La vieja está en la cueva.

 

“Que llueva, que llueva, la vieja está en la cueva”. Ya no se oyen estos cánticos de aquelarre desesperado y feliz por el torrente que lava, cura y barre. Recuerdo un cuadrito de Mafalda que cantaba esto hasta que se encontró con una mendiga bajo la lluvia. Al tipo le pasa lo mismo, pero en la zona sur: los carros tiran y sus jamelgos apaleados empujan para salir del torrente. Se detiene con el auto y le da una mano al moreno que no puede creer que un señor bajado del Audi esté pechando con él hasta que el caballo sale del barro. El agua revela quiénes somos: en la alcantarilla se alcanza a divisar un papel de chocolate, un tampón, botellas plásticas, papeles de diario y un sinfín de coloridos papeluchos finales de la civilización bárbara. En eso está, en esa contemplación del abandono cuando un bocinazo lo sacude, pues se ha puesto a filosofar frente a un semáforo y la gente enloquecida no soporta perder un segundo más frente al verde que les da paso y les asegura pertenecer a un territorio exangüe, mojado y sucio.

 

La ruta a Córdoba se transforma de pronto y en plena noche en una postal de maldición bíblica: la lluvia que arrasa con vientos cruzados ha hecho despertar de su letargo a miles de ranitas del tamaño de una hoja.
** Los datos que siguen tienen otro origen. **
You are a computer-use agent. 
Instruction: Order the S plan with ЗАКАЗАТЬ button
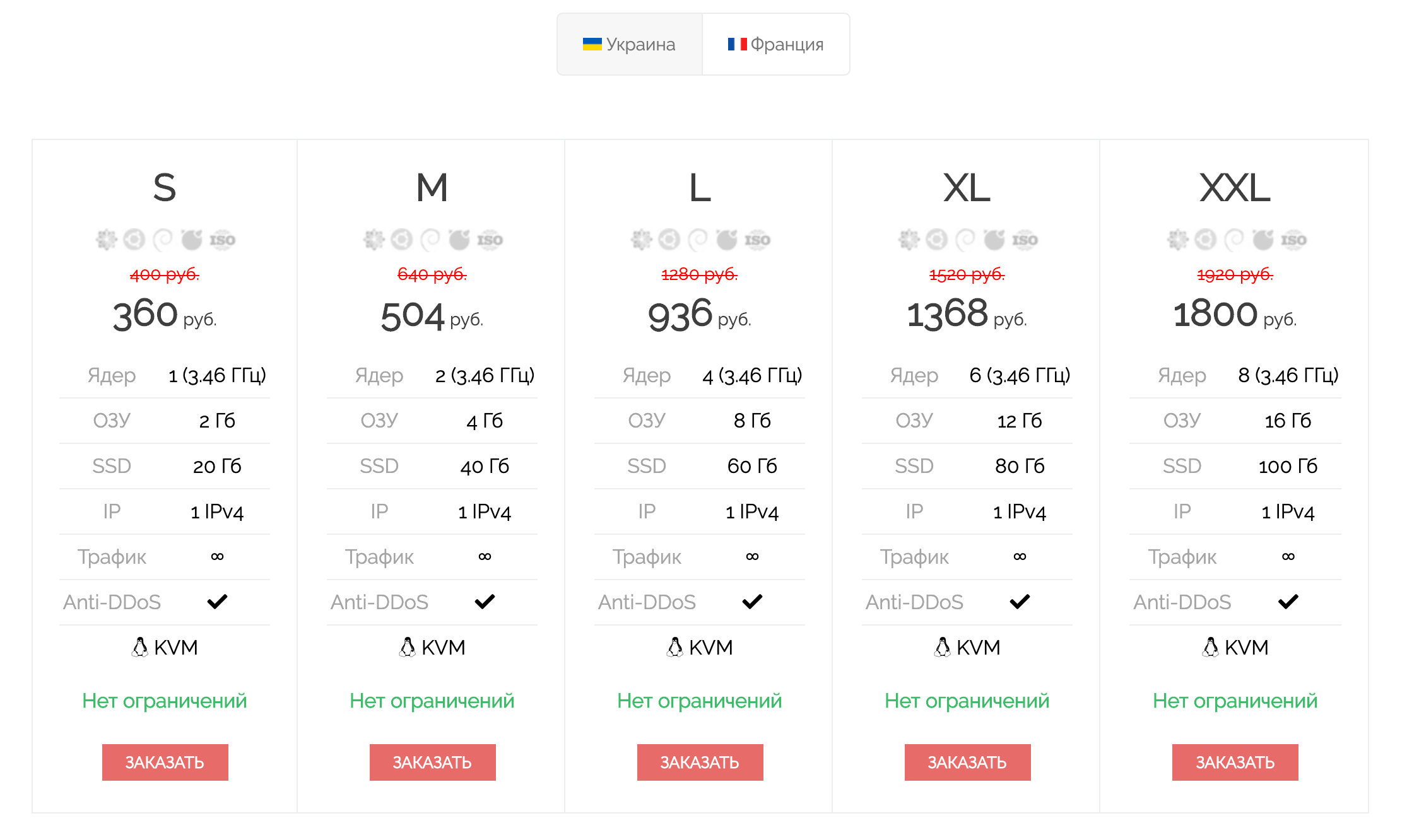(x=165, y=762)
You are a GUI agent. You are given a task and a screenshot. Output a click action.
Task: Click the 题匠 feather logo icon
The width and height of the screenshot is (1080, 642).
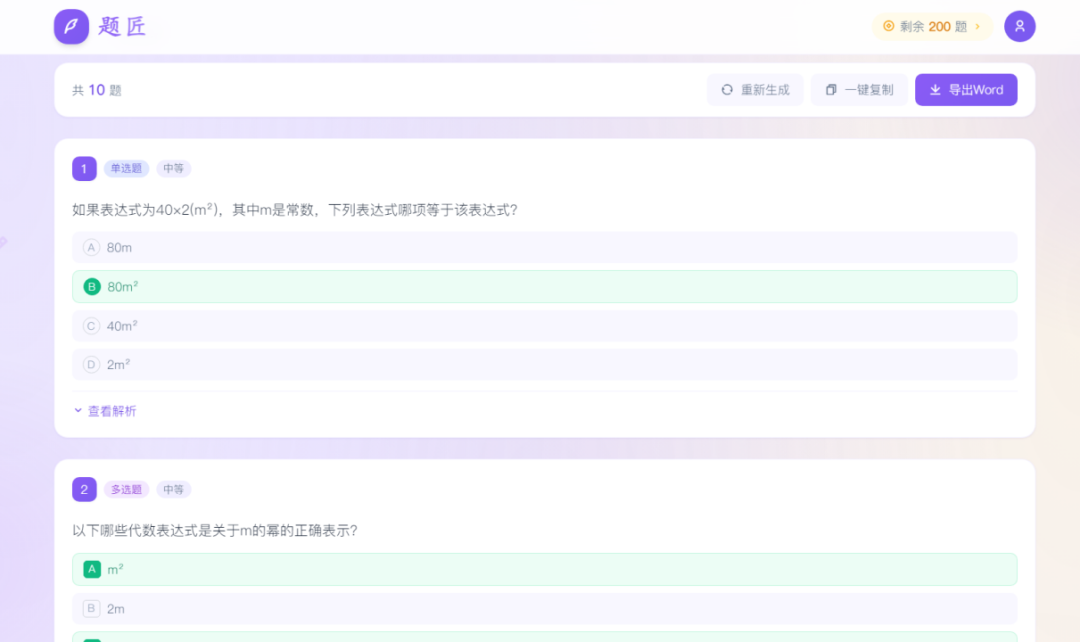[71, 26]

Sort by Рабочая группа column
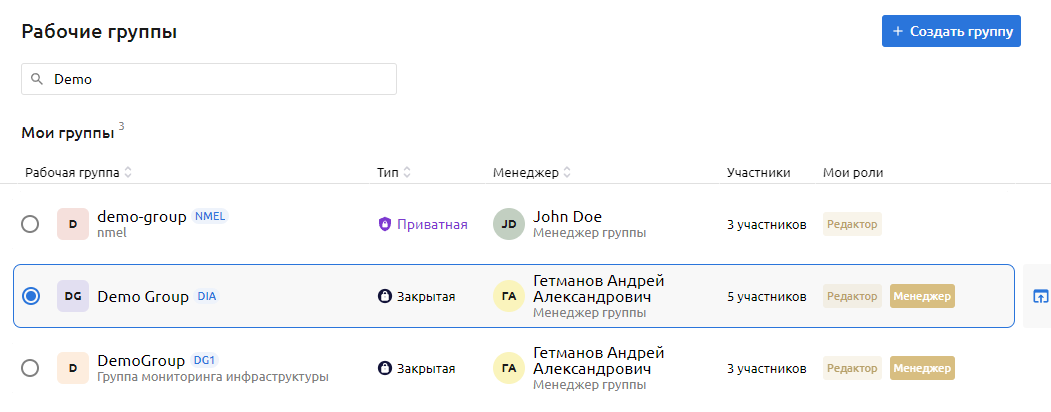coord(128,173)
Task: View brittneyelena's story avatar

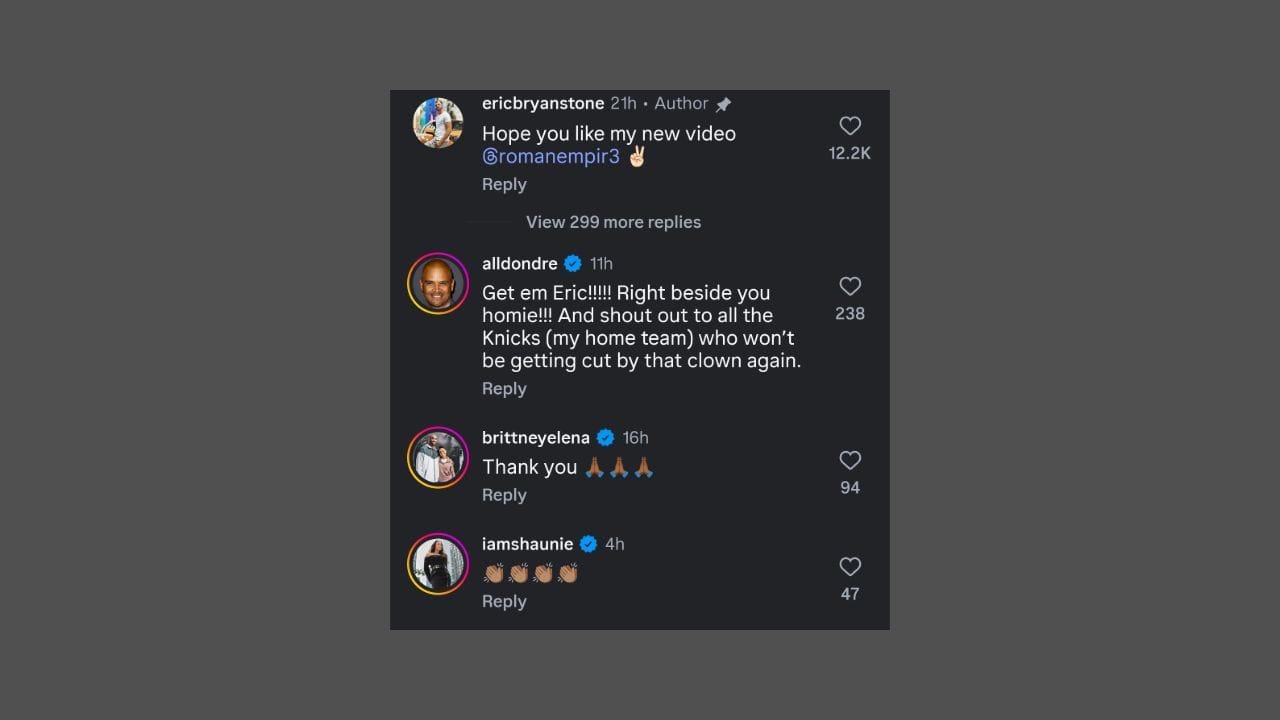Action: click(x=438, y=457)
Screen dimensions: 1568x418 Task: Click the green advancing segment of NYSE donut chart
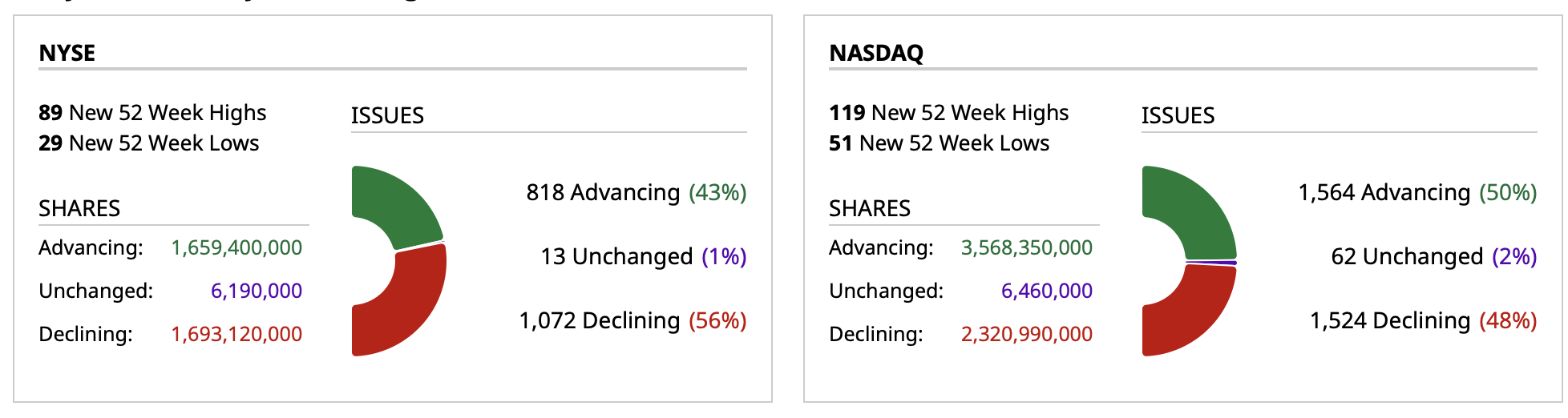click(x=398, y=203)
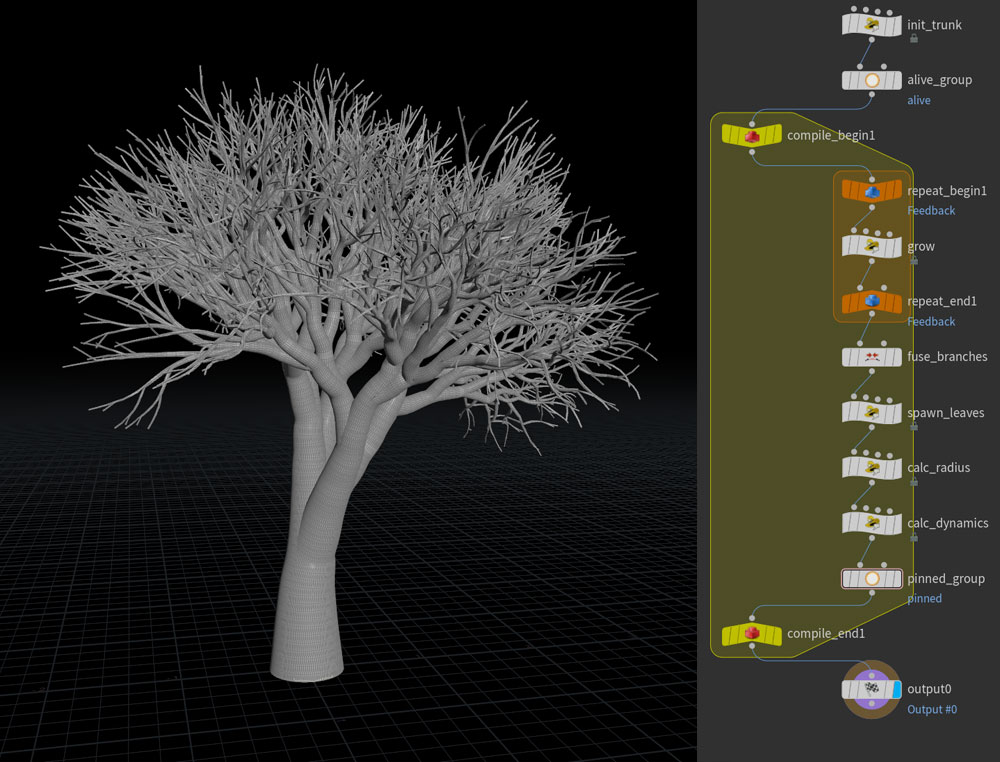Click the grow wrangle node icon
The height and width of the screenshot is (762, 1000).
(871, 246)
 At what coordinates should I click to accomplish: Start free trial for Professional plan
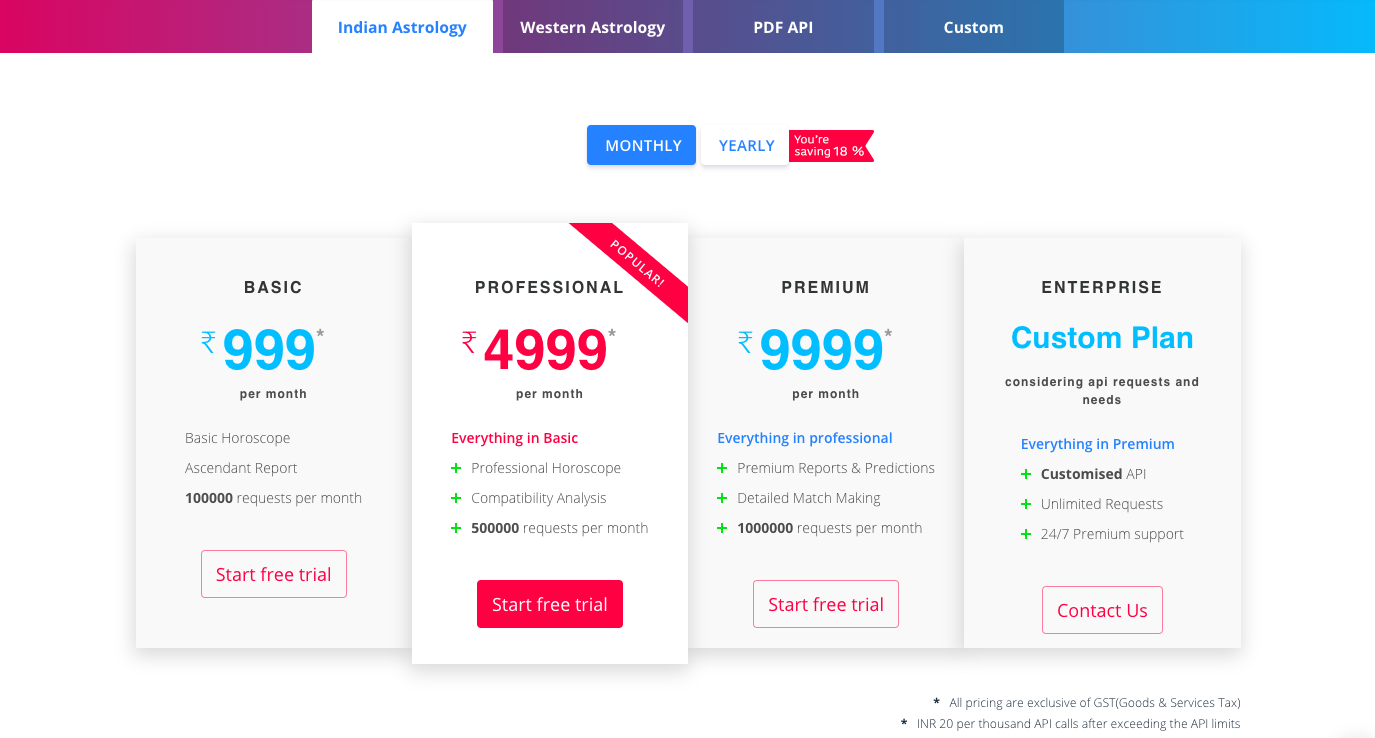point(550,604)
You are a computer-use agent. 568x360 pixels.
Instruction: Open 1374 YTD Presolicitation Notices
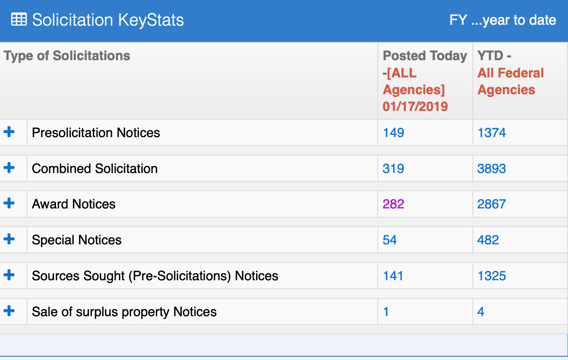pyautogui.click(x=492, y=133)
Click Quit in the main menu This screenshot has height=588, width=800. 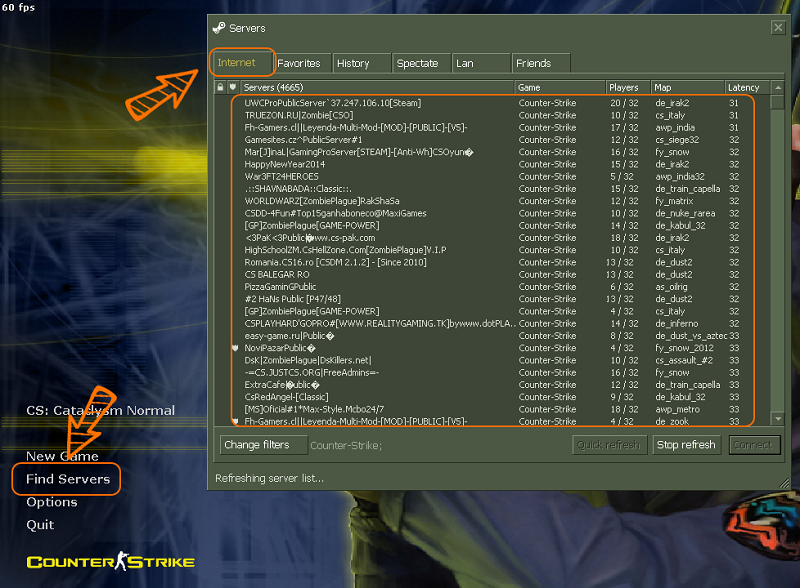tap(40, 525)
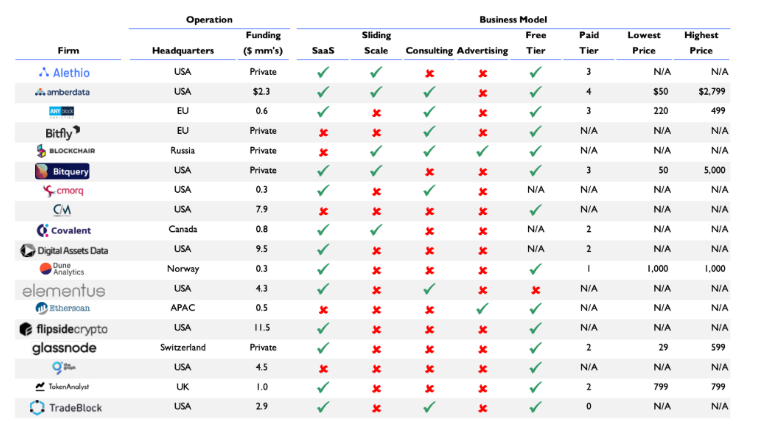Image resolution: width=762 pixels, height=435 pixels.
Task: Click the Norway headquarters cell
Action: pos(183,269)
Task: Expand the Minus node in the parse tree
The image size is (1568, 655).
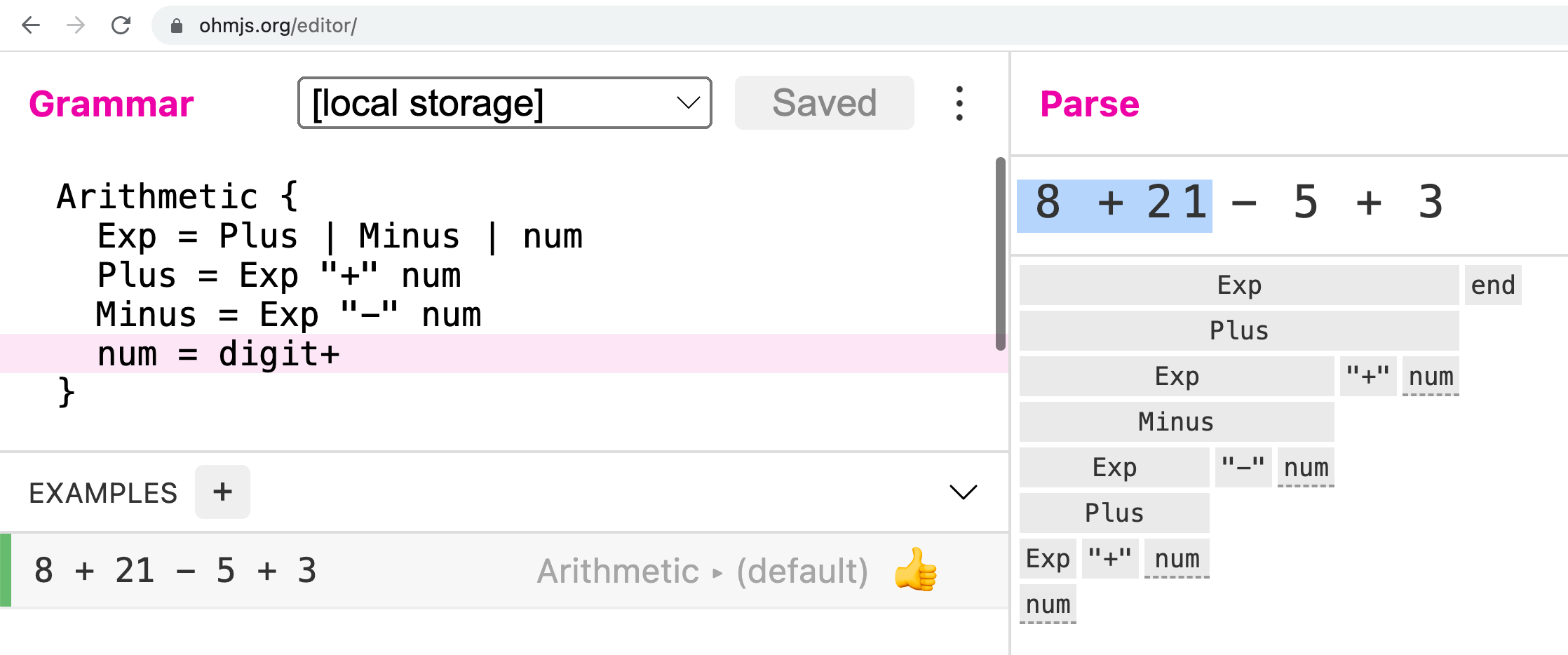Action: pos(1176,421)
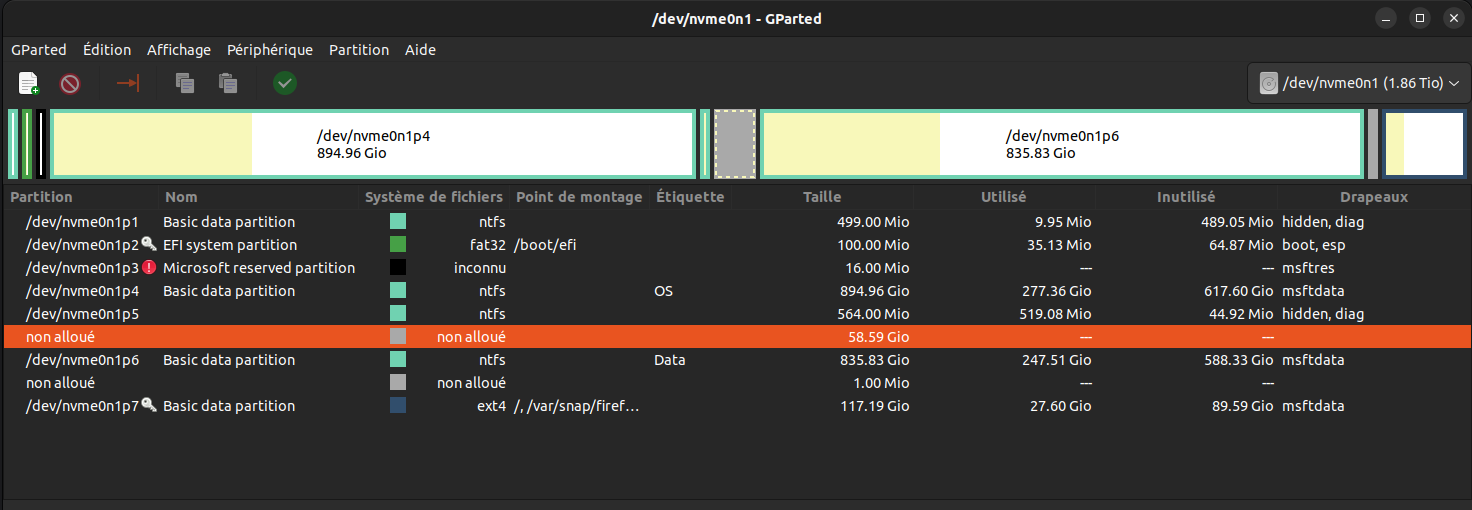Screen dimensions: 1472x510
Task: Click the fat32 green color swatch
Action: [x=398, y=244]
Cruzan el asfalto saltando y son apretadas por las ruedas, despanzurradas por los limpiaparabrisas, engullidas por camiones. Es una matanza ingenua en plena oscuridad: se siente impune, pues es la única vez desde que dejó de ser niño que puede asesinar animalitos sin remordimientos. La lluvia, el bendito viento de las tormentas, vuelve cualquier acto invisible. “Es un daño colateral”, como dicen los fabricantes de guerra al referirse a muertes civiles –se oye pensar. Cada ranita es un iraquí, un sirio infante, un palestino, un jovencito israelí obligado a ir al frente. Detiene entonces el coche bajo un puente y espera que todo amaine. Una ranita lo observa tras el vidrio. Él desvía la mirada.